| What the exercise asks |
Exactly as written, copy the lines that run from the start of the data below to the line containing "You are a computer-use agent. Screen dimensions: 1037x553", both ends included.

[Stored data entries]
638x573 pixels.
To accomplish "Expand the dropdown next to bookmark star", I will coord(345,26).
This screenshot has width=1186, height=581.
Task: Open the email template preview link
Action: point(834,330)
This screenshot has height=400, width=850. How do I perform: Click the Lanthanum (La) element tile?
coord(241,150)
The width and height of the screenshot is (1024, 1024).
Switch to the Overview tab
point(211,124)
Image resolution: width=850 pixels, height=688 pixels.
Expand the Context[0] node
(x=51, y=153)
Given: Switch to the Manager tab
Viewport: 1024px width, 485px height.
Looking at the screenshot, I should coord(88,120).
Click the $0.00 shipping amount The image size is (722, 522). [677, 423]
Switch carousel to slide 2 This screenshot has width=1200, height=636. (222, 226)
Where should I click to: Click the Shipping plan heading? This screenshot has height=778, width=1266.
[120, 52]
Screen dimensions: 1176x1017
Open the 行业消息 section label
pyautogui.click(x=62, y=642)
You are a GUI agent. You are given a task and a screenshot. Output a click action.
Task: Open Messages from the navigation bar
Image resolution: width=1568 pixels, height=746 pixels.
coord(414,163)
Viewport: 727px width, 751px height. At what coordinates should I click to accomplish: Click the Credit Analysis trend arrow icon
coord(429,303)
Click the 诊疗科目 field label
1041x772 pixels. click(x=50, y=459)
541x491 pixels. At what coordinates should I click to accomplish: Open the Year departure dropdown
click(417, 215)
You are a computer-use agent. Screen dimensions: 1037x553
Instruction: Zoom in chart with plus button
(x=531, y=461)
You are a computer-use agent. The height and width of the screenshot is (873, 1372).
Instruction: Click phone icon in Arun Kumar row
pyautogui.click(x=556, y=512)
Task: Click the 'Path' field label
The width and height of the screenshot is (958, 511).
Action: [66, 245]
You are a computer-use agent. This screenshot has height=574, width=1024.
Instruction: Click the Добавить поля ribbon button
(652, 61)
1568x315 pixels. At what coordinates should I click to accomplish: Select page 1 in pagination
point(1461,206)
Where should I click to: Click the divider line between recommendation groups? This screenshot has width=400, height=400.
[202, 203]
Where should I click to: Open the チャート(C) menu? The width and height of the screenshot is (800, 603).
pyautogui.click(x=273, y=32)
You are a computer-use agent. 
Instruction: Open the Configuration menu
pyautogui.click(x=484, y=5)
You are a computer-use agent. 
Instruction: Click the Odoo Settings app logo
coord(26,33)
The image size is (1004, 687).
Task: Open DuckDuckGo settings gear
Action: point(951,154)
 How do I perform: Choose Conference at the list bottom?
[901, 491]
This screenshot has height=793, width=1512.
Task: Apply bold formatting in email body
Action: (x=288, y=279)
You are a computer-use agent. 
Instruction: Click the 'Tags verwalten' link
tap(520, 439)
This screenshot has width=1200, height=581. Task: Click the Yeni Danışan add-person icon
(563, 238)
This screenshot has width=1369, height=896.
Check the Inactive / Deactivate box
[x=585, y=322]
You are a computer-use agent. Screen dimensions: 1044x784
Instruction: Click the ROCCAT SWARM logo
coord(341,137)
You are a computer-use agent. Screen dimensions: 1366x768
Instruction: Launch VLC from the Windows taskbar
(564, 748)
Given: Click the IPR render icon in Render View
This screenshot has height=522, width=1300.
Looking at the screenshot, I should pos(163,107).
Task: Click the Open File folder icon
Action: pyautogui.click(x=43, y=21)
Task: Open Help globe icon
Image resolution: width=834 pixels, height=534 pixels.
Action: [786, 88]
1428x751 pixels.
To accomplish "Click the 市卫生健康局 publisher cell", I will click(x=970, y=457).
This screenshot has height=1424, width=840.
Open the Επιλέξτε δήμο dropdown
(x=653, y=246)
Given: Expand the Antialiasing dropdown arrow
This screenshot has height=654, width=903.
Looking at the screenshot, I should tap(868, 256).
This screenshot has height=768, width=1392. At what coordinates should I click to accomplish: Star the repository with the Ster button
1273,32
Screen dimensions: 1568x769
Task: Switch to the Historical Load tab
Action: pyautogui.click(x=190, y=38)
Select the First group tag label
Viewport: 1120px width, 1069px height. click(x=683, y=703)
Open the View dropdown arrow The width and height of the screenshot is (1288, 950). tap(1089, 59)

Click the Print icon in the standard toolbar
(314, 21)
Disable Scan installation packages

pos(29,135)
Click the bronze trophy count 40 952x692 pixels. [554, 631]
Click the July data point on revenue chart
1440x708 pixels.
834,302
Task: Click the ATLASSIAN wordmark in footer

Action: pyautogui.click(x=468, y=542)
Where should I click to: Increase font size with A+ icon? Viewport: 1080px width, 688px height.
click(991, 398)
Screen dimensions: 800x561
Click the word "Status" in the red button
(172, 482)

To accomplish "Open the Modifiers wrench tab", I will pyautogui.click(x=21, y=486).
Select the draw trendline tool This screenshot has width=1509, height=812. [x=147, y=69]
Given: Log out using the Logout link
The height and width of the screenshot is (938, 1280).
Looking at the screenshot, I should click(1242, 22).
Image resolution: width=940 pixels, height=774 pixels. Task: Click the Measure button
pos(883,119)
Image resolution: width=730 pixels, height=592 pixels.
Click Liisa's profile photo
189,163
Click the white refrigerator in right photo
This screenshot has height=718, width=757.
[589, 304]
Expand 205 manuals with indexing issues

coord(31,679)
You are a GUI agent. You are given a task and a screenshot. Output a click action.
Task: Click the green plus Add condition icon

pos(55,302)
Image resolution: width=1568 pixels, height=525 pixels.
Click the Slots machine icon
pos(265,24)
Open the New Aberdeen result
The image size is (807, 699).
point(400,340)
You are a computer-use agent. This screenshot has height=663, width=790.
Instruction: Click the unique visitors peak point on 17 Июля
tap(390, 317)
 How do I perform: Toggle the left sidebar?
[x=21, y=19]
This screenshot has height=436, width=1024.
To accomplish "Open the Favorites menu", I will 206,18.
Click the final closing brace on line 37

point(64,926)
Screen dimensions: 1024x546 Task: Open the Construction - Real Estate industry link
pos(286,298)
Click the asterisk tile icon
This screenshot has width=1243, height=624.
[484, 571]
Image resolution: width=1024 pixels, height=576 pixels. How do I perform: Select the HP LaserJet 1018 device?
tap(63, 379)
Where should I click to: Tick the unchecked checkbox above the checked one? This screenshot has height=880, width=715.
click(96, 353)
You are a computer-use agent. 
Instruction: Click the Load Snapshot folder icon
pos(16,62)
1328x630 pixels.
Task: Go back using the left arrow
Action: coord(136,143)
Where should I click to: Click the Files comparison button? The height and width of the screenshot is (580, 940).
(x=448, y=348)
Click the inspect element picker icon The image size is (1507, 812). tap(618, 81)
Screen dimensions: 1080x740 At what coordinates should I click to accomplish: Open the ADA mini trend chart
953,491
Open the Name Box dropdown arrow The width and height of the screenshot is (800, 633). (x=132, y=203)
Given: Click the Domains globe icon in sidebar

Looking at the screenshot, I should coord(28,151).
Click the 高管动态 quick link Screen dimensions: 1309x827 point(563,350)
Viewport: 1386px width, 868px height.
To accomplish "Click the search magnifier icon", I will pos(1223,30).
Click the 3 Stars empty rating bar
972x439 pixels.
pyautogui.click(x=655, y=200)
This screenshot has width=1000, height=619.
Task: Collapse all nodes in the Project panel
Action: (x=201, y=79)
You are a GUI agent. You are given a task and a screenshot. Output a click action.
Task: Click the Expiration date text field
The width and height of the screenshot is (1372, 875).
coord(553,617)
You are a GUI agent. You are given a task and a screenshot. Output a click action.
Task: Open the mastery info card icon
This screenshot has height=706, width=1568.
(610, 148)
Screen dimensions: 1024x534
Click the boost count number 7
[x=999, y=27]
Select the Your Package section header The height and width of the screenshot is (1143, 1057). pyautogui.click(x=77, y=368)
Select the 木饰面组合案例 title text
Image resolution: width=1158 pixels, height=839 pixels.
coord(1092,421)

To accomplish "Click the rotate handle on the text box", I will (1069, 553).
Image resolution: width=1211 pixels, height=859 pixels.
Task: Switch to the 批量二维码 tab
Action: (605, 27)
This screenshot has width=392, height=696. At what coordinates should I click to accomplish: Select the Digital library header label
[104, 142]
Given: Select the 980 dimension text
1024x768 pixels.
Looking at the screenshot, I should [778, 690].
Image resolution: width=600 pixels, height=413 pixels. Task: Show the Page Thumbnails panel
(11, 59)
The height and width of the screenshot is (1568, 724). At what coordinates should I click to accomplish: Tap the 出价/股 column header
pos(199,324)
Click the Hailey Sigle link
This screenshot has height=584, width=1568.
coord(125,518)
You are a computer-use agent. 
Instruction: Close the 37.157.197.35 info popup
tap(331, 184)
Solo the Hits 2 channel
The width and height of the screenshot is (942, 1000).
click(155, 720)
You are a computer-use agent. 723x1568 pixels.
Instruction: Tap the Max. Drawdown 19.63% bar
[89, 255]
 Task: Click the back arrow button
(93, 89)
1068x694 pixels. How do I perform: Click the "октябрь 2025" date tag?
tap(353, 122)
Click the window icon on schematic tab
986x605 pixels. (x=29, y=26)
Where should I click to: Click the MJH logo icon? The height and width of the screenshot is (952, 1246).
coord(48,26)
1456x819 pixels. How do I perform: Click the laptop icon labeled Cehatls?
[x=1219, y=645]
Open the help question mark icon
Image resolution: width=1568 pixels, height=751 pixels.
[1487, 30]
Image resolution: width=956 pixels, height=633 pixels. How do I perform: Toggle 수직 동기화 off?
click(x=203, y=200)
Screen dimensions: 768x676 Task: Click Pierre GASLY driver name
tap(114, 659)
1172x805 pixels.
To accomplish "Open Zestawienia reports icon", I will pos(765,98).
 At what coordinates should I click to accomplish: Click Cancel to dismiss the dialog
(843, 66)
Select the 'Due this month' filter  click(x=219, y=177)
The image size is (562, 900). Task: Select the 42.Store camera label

| Solved exercise |
638x573 pixels.
To accomplish "Expand the dropdown next to bookmark star", I will coord(345,26).
This screenshot has width=1186, height=581.
Task: Open the email template preview link
Action: point(834,330)
This screenshot has height=400, width=850. How do I perform: Click the Lanthanum (La) element tile?
coord(241,150)
The width and height of the screenshot is (1024, 1024).
Switch to the Overview tab
point(211,124)
Image resolution: width=850 pixels, height=688 pixels.
Expand the Context[0] node
(x=51, y=153)
Given: Switch to the Manager tab
Viewport: 1024px width, 485px height.
Looking at the screenshot, I should coord(88,120).
Click the $0.00 shipping amount The image size is (722, 522). [677, 423]
Switch carousel to slide 2 This screenshot has width=1200, height=636. (222, 226)
Where should I click to: Click the Shipping plan heading? This screenshot has height=778, width=1266.
[120, 52]
Screen dimensions: 1176x1017
Open the 行业消息 section label
pyautogui.click(x=62, y=642)
You are a GUI agent. You are given a task and a screenshot. Output a click action.
Task: Open Messages from the navigation bar
Image resolution: width=1568 pixels, height=746 pixels.
coord(414,163)
Viewport: 727px width, 751px height. At what coordinates should I click to accomplish: Click the Credit Analysis trend arrow icon
coord(429,303)
Click the 诊疗科目 field label
1041x772 pixels. click(x=50, y=459)
541x491 pixels. At what coordinates should I click to accomplish: Open the Year departure dropdown
click(417, 215)
You are a computer-use agent. Screen dimensions: 1037x553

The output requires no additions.